WHAT TO DO
Arrange the material below as a Markdown table with the columns "Row" and "Line," placing one line in each row and omitting blank lines.

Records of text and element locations
=-=-=

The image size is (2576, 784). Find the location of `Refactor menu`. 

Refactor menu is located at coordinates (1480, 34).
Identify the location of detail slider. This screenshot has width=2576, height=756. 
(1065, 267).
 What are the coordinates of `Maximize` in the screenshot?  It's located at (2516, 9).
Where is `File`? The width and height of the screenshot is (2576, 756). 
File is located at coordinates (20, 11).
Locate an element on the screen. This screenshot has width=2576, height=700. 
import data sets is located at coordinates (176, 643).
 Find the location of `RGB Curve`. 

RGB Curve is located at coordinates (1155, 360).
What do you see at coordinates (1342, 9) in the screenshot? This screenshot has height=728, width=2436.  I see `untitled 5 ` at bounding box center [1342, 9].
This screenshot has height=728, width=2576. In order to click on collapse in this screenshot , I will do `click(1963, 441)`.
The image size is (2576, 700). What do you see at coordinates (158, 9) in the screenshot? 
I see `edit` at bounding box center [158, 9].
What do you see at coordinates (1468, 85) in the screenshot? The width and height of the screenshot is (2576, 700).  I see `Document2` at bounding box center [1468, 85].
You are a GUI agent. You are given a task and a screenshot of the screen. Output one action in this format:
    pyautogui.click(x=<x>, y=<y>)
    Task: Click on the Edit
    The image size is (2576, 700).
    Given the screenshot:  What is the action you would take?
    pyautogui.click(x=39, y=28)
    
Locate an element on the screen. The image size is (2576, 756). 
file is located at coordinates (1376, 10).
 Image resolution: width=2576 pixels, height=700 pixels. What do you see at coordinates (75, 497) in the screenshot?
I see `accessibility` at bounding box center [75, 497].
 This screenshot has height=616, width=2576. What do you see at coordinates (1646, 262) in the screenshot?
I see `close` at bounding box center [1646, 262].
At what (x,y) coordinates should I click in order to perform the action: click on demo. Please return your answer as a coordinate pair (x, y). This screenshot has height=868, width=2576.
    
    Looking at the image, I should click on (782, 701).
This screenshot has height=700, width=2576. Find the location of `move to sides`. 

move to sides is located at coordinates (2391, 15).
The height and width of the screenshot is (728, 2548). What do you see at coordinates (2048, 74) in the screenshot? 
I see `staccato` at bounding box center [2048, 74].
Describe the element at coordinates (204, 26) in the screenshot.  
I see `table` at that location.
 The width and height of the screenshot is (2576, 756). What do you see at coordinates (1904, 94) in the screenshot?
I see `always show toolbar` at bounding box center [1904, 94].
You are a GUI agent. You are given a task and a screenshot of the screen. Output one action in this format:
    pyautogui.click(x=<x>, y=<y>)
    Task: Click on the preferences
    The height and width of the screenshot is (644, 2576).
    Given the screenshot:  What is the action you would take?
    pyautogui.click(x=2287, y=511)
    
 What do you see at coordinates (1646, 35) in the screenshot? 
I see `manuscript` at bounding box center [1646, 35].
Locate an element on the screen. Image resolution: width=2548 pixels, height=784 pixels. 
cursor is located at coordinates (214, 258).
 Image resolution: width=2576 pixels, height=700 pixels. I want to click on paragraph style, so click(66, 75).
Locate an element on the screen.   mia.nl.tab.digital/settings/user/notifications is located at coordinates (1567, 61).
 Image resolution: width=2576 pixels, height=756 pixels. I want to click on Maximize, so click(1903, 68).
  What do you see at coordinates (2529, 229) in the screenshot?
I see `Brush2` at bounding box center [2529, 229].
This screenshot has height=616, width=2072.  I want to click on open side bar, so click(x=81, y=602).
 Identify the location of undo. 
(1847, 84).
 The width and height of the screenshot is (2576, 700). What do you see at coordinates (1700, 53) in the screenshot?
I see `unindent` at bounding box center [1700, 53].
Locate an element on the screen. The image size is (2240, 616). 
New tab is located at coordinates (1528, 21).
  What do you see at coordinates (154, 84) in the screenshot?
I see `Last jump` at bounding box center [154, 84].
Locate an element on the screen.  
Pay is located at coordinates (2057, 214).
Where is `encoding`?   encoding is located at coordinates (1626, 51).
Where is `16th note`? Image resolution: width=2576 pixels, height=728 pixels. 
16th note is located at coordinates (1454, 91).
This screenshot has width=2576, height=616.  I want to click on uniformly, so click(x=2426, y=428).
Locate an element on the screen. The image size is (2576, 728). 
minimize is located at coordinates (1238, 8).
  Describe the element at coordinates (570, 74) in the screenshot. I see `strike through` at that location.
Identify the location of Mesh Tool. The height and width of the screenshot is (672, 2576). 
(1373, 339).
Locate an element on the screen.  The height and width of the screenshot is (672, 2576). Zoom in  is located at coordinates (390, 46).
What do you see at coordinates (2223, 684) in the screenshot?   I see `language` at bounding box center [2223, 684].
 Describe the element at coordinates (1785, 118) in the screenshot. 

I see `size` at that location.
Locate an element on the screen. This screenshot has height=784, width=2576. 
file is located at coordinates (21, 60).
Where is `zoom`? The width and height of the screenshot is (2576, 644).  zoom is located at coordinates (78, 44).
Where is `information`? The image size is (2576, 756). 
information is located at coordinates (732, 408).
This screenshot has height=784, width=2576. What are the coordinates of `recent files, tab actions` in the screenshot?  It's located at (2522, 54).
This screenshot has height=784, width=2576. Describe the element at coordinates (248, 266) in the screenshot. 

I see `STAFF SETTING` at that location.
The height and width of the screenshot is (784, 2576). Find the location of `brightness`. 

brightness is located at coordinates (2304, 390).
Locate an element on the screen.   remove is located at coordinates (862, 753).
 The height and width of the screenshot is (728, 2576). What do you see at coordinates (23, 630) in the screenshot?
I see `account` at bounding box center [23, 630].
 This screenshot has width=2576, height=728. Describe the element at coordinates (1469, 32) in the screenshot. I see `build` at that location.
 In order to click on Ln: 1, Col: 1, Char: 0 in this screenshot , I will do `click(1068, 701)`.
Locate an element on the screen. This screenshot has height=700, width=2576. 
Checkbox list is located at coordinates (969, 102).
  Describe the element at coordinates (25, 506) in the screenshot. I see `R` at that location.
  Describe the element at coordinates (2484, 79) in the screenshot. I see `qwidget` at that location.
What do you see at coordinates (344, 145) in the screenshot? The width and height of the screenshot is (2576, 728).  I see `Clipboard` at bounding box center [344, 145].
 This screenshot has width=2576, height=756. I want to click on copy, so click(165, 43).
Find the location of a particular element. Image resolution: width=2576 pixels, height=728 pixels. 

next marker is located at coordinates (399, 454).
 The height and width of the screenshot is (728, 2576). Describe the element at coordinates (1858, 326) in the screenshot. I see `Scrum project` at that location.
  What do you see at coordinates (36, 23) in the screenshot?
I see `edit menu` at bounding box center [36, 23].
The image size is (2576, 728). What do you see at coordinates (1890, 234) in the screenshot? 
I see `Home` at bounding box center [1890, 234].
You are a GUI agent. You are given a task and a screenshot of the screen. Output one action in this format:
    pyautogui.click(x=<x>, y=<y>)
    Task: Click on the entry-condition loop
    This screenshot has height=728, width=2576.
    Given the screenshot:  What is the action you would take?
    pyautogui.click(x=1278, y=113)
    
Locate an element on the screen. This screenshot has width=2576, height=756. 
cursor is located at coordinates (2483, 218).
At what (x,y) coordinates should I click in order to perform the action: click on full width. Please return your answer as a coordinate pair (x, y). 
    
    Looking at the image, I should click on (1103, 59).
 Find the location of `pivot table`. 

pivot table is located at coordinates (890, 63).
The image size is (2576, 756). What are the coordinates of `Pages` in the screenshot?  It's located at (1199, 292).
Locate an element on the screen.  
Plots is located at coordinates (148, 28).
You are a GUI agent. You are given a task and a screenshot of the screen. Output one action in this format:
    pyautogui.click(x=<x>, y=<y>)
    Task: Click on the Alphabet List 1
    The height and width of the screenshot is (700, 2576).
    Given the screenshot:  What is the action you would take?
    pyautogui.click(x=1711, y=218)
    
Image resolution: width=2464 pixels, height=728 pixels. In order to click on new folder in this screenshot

=-=-=

IN RESPONSE
| Row | Line |
|---|---|
| 1 | The image size is (2576, 784). Find the location of `Refactor menu`.  |
| 2 | Refactor menu is located at coordinates (1480, 34). |
| 3 | Identify the location of detail slider. This screenshot has width=2576, height=756.  |
| 4 | (1065, 267). |
| 5 |  What are the coordinates of `Maximize` in the screenshot?  It's located at (2516, 9). |
| 6 | Where is `File`? The width and height of the screenshot is (2576, 756).  |
| 7 | File is located at coordinates (20, 11). |
| 8 | Locate an element on the screen. This screenshot has width=2576, height=700.  |
| 9 | import data sets is located at coordinates (176, 643). |
| 10 |  Find the location of `RGB Curve`.  |
| 11 | RGB Curve is located at coordinates (1155, 360). |
| 12 | What do you see at coordinates (1342, 9) in the screenshot? This screenshot has height=728, width=2436.  I see `untitled 5 ` at bounding box center [1342, 9]. |
| 13 | This screenshot has height=728, width=2576. In order to click on collapse in this screenshot , I will do `click(1963, 441)`. |
| 14 | The image size is (2576, 700). What do you see at coordinates (158, 9) in the screenshot?  |
| 15 | I see `edit` at bounding box center [158, 9]. |
| 16 | What do you see at coordinates (1468, 85) in the screenshot? The width and height of the screenshot is (2576, 700).  I see `Document2` at bounding box center [1468, 85]. |
| 17 | You are a GUI agent. You are given a task and a screenshot of the screen. Output one action in this format: |
| 18 |     pyautogui.click(x=<x>, y=<y>) |
| 19 |     Task: Click on the Edit |
| 20 |     The image size is (2576, 700). |
| 21 |     Given the screenshot:  What is the action you would take? |
| 22 |     pyautogui.click(x=39, y=28) |
| 23 | Locate an element on the screen. The image size is (2576, 756).  |
| 24 | file is located at coordinates (1376, 10). |
| 25 |  Image resolution: width=2576 pixels, height=700 pixels. What do you see at coordinates (75, 497) in the screenshot? |
| 26 | I see `accessibility` at bounding box center [75, 497]. |
| 27 |  This screenshot has height=616, width=2576. What do you see at coordinates (1646, 262) in the screenshot? |
| 28 | I see `close` at bounding box center [1646, 262]. |
| 29 | At what (x,y) coordinates should I click in order to perform the action: click on demo. Please return your answer as a coordinate pair (x, y). This screenshot has height=868, width=2576. |
| 30 |     Looking at the image, I should click on (782, 701). |
| 31 | This screenshot has height=700, width=2576. Find the location of `move to sides`.  |
| 32 | move to sides is located at coordinates (2391, 15). |
| 33 | The height and width of the screenshot is (728, 2548). What do you see at coordinates (2048, 74) in the screenshot?  |
| 34 | I see `staccato` at bounding box center [2048, 74]. |
| 35 | Describe the element at coordinates (204, 26) in the screenshot.   |
| 36 | I see `table` at that location. |
| 37 |  The width and height of the screenshot is (2576, 756). What do you see at coordinates (1904, 94) in the screenshot? |
| 38 | I see `always show toolbar` at bounding box center [1904, 94]. |
| 39 | You are a GUI agent. You are given a task and a screenshot of the screen. Output one action in this format: |
| 40 |     pyautogui.click(x=<x>, y=<y>) |
| 41 |     Task: Click on the preferences |
| 42 |     The height and width of the screenshot is (644, 2576). |
| 43 |     Given the screenshot:  What is the action you would take? |
| 44 |     pyautogui.click(x=2287, y=511) |
| 45 |  What do you see at coordinates (1646, 35) in the screenshot?  |
| 46 | I see `manuscript` at bounding box center [1646, 35]. |
| 47 | Locate an element on the screen. Image resolution: width=2548 pixels, height=784 pixels.  |
| 48 | cursor is located at coordinates (214, 258). |
| 49 |  Image resolution: width=2576 pixels, height=700 pixels. I want to click on paragraph style, so click(66, 75). |
| 50 | Locate an element on the screen.   mia.nl.tab.digital/settings/user/notifications is located at coordinates (1567, 61). |
| 51 |  Image resolution: width=2576 pixels, height=756 pixels. I want to click on Maximize, so click(1903, 68). |
| 52 |   What do you see at coordinates (2529, 229) in the screenshot? |
| 53 | I see `Brush2` at bounding box center [2529, 229]. |
| 54 | This screenshot has height=616, width=2072.  I want to click on open side bar, so click(x=81, y=602). |
| 55 |  Identify the location of undo.  |
| 56 | (1847, 84). |
| 57 |  The width and height of the screenshot is (2576, 700). What do you see at coordinates (1700, 53) in the screenshot? |
| 58 | I see `unindent` at bounding box center [1700, 53]. |
| 59 | Locate an element on the screen. The image size is (2240, 616).  |
| 60 | New tab is located at coordinates (1528, 21). |
| 61 |   What do you see at coordinates (154, 84) in the screenshot? |
| 62 | I see `Last jump` at bounding box center [154, 84]. |
| 63 | Locate an element on the screen.   |
| 64 | Pay is located at coordinates (2057, 214). |
| 65 | Where is `encoding`?   encoding is located at coordinates (1626, 51). |
| 66 | Where is `16th note`? Image resolution: width=2576 pixels, height=728 pixels.  |
| 67 | 16th note is located at coordinates (1454, 91). |
| 68 | This screenshot has width=2576, height=616.  I want to click on uniformly, so click(x=2426, y=428). |
| 69 | Locate an element on the screen. The image size is (2576, 728).  |
| 70 | minimize is located at coordinates (1238, 8). |
| 71 |   Describe the element at coordinates (570, 74) in the screenshot. I see `strike through` at that location. |
| 72 | Identify the location of Mesh Tool. The height and width of the screenshot is (672, 2576).  |
| 73 | (1373, 339). |
| 74 | Locate an element on the screen.  The height and width of the screenshot is (672, 2576). Zoom in  is located at coordinates (390, 46). |
| 75 | What do you see at coordinates (2223, 684) in the screenshot?   I see `language` at bounding box center [2223, 684]. |
| 76 |  Describe the element at coordinates (1785, 118) in the screenshot.  |
| 77 | I see `size` at that location. |
| 78 | Locate an element on the screen. This screenshot has height=784, width=2576.  |
| 79 | file is located at coordinates (21, 60). |
| 80 | Where is `zoom`? The width and height of the screenshot is (2576, 644).  zoom is located at coordinates (78, 44). |
| 81 | Where is `information`? The image size is (2576, 756).  |
| 82 | information is located at coordinates (732, 408). |
| 83 | This screenshot has height=784, width=2576. What are the coordinates of `recent files, tab actions` in the screenshot?  It's located at (2522, 54). |
| 84 | This screenshot has height=784, width=2576. Describe the element at coordinates (248, 266) in the screenshot.  |
| 85 | I see `STAFF SETTING` at that location. |
| 86 | The height and width of the screenshot is (784, 2576). Find the location of `brightness`.  |
| 87 | brightness is located at coordinates (2304, 390). |
| 88 | Locate an element on the screen.   remove is located at coordinates (862, 753). |
| 89 |  The height and width of the screenshot is (728, 2576). What do you see at coordinates (23, 630) in the screenshot? |
| 90 | I see `account` at bounding box center [23, 630]. |
| 91 |  This screenshot has width=2576, height=728. Describe the element at coordinates (1469, 32) in the screenshot. I see `build` at that location. |
| 92 |  In order to click on Ln: 1, Col: 1, Char: 0 in this screenshot , I will do `click(1068, 701)`. |
| 93 | Locate an element on the screen. This screenshot has height=700, width=2576.  |
| 94 | Checkbox list is located at coordinates (969, 102). |
| 95 |   Describe the element at coordinates (25, 506) in the screenshot. I see `R` at that location. |
| 96 |   Describe the element at coordinates (2484, 79) in the screenshot. I see `qwidget` at that location. |
| 97 | What do you see at coordinates (344, 145) in the screenshot? The width and height of the screenshot is (2576, 728).  I see `Clipboard` at bounding box center [344, 145]. |
| 98 |  This screenshot has width=2576, height=756. I want to click on copy, so click(165, 43). |
| 99 | Find the location of a particular element. Image resolution: width=2576 pixels, height=728 pixels.  |
| 100 | next marker is located at coordinates (399, 454). |
| 101 |  The height and width of the screenshot is (728, 2576). Describe the element at coordinates (1858, 326) in the screenshot. I see `Scrum project` at that location. |
| 102 |   What do you see at coordinates (36, 23) in the screenshot? |
| 103 | I see `edit menu` at bounding box center [36, 23]. |
| 104 | The image size is (2576, 728). What do you see at coordinates (1890, 234) in the screenshot?  |
| 105 | I see `Home` at bounding box center [1890, 234]. |
| 106 | You are a GUI agent. You are given a task and a screenshot of the screen. Output one action in this format: |
| 107 |     pyautogui.click(x=<x>, y=<y>) |
| 108 |     Task: Click on the entry-condition loop |
| 109 |     This screenshot has height=728, width=2576. |
| 110 |     Given the screenshot:  What is the action you would take? |
| 111 |     pyautogui.click(x=1278, y=113) |
| 112 | Locate an element on the screen. This screenshot has width=2576, height=756.  |
| 113 | cursor is located at coordinates (2483, 218). |
| 114 | At what (x,y) coordinates should I click in order to perform the action: click on full width. Please return your answer as a coordinate pair (x, y).  |
| 115 |     Looking at the image, I should click on (1103, 59). |
| 116 |  Find the location of `pivot table`.  |
| 117 | pivot table is located at coordinates (890, 63). |
| 118 | The image size is (2576, 756). What are the coordinates of `Pages` in the screenshot?  It's located at (1199, 292). |
| 119 | Locate an element on the screen.   |
| 120 | Plots is located at coordinates (148, 28). |
| 121 | You are a GUI agent. You are given a task and a screenshot of the screen. Output one action in this format: |
| 122 |     pyautogui.click(x=<x>, y=<y>) |
| 123 |     Task: Click on the Alphabet List 1 |
| 124 |     The height and width of the screenshot is (700, 2576). |
| 125 |     Given the screenshot:  What is the action you would take? |
| 126 |     pyautogui.click(x=1711, y=218) |
| 127 | Image resolution: width=2464 pixels, height=728 pixels. In order to click on new folder in this screenshot |